Я поспешил свернуть в темный переулок. Там бросил кошелек извозчику и повлек красавицу к нашему дому.
Увидя Аркадия в постели, монашка запричитала:
— Родимый мой, да что ж с тобой приключилось!
Аришу (так звали монашку) мы поселили в комнате Антонины Феофиловны, и три дня жили, как в первоклассном пансионате. Переодетая в платье и шубу на шей хозяйки, закутанная в. платок так, что только нос виднелся, она ходила на рынок и приносила оттуда все самое свежее, а дома варила вкусные похлебки, убирала комнаты, стирала наши рубашки.
Красавица она была, действительно, отменная, но Аркадий, рассмотрев в ней простую крестьянскую девушку, к тому же полуграмотную, неожиданно охладел. В свою очередь, и девушка потеряла к нему интерес. Зато с Романа не спускала своих небесных глаз. Роман это замечал и смущался.
Не знаю, чем бы все это кончилось, если бы не новый случай со мной.
В яркий солнечный день, когда снег искрился и под ногами, и на деревьях, и на крышах, шел я по Карачинской. Вдруг из вереницы извозчичьих саней, растянувшихся гуськом в ожидании пассажиров, донесся крик:
— Эй, скубент! А ну, стой! Ты что же это мне не доплатил?

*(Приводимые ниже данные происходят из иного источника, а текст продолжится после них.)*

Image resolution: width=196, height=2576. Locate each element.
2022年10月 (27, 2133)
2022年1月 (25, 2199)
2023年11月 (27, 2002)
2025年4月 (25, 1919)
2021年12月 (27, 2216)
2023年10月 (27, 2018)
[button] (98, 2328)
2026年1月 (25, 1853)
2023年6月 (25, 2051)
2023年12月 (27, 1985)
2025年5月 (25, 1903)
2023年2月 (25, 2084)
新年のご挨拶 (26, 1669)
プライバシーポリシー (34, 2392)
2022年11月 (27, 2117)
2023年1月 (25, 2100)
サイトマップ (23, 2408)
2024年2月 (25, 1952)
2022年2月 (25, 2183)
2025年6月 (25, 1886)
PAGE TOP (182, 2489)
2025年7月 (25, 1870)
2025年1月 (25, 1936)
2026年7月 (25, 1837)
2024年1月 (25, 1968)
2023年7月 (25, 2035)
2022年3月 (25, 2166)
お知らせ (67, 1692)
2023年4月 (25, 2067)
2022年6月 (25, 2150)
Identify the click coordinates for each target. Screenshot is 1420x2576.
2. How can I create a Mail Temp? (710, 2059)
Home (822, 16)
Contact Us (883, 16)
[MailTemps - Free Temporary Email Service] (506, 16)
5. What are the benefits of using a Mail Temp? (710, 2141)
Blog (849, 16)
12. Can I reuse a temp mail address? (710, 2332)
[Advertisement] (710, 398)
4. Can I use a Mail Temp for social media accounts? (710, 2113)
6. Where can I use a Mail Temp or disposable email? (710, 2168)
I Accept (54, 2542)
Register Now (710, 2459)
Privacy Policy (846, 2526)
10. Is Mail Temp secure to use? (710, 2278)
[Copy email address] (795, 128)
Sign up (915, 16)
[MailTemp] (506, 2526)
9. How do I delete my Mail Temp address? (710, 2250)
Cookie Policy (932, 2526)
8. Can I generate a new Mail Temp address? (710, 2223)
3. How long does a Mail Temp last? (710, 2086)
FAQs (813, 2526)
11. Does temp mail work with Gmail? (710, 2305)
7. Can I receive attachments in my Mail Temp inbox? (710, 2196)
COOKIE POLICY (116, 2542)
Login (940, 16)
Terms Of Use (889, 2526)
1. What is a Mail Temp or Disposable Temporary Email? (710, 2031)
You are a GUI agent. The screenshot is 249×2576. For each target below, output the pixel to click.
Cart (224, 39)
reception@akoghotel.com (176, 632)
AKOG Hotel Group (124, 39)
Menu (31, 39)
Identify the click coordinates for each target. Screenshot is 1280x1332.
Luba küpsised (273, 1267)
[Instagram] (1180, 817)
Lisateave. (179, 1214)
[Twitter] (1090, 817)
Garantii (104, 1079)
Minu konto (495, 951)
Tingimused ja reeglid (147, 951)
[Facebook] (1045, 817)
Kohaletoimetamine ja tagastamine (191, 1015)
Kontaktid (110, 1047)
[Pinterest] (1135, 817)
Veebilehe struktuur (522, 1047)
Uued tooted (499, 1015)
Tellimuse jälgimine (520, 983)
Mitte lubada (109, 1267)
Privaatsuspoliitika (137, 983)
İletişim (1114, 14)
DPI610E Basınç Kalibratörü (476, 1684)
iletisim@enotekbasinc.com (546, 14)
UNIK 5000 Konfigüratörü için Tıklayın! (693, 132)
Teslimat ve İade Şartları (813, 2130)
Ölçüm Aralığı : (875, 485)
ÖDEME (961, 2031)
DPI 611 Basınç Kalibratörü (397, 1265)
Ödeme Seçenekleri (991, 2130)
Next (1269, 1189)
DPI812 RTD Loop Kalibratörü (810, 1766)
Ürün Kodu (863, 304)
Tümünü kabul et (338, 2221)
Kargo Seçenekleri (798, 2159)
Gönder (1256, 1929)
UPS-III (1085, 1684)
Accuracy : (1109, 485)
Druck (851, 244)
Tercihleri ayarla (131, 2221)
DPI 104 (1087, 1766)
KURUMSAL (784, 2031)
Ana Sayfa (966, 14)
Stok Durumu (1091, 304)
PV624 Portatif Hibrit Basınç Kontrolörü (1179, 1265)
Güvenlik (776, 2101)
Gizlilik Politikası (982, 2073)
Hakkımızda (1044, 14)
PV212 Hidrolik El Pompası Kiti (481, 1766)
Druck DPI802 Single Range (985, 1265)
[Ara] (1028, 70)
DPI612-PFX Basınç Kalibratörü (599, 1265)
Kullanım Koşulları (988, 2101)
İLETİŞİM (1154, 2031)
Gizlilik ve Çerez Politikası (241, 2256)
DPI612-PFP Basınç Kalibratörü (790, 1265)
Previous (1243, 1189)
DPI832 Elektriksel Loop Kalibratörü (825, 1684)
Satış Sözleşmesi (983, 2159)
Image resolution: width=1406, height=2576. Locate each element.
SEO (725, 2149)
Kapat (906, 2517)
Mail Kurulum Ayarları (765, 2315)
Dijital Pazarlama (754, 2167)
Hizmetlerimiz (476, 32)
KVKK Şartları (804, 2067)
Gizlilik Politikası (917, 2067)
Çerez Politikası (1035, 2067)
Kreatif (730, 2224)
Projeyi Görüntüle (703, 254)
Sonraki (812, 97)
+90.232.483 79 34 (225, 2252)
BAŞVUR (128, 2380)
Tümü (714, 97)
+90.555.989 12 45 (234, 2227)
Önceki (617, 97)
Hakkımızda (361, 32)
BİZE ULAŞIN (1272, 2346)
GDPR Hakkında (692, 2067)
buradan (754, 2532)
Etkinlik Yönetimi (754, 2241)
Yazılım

Глянул я— боже мой, тот самый бородатый «Ванько»! Ускорил шаг, а он чмокнул на лошадь и поехал рядом со мной. Едет и во все горло орет:
— В два конца сколько будет? По двугривенному за конец — это сорок копеек. Да ждали мы твою монашку полчаса. Да лошадь мою гнал вскачь, как очумелый. Это по меньшей мере шесть гривен стоит. А в твоем дырявом кошельке всего двадцать девять копеек медяками было. Ишь ты, красть монашек горазд, а как расплачиваться, так и хвост набок.
Я с удовольствием уплатил бы ему и полтинник, но в кармане у меня не было и копейки.
— Вот кликну сейчас городового, — продолжал орать «Ванько», — насидишься в участке.
Увы, городовой уже и сам к нам приближался.
— Кто монашку украл? — ощетинился он. — Кто?
— А вон энтот скубент, — показал на меня кнутовищем «Ванько». — Прикажите ему, господин унтер, чтоб он доплатил мне три гривенника.
— Что ты врешь! — гаркнул на него городовой.
— Чего же врать, когда я самолично с ним за монашкой ездил. Тридцать копеек — и все тут. Овес-то теперь знаешь почем?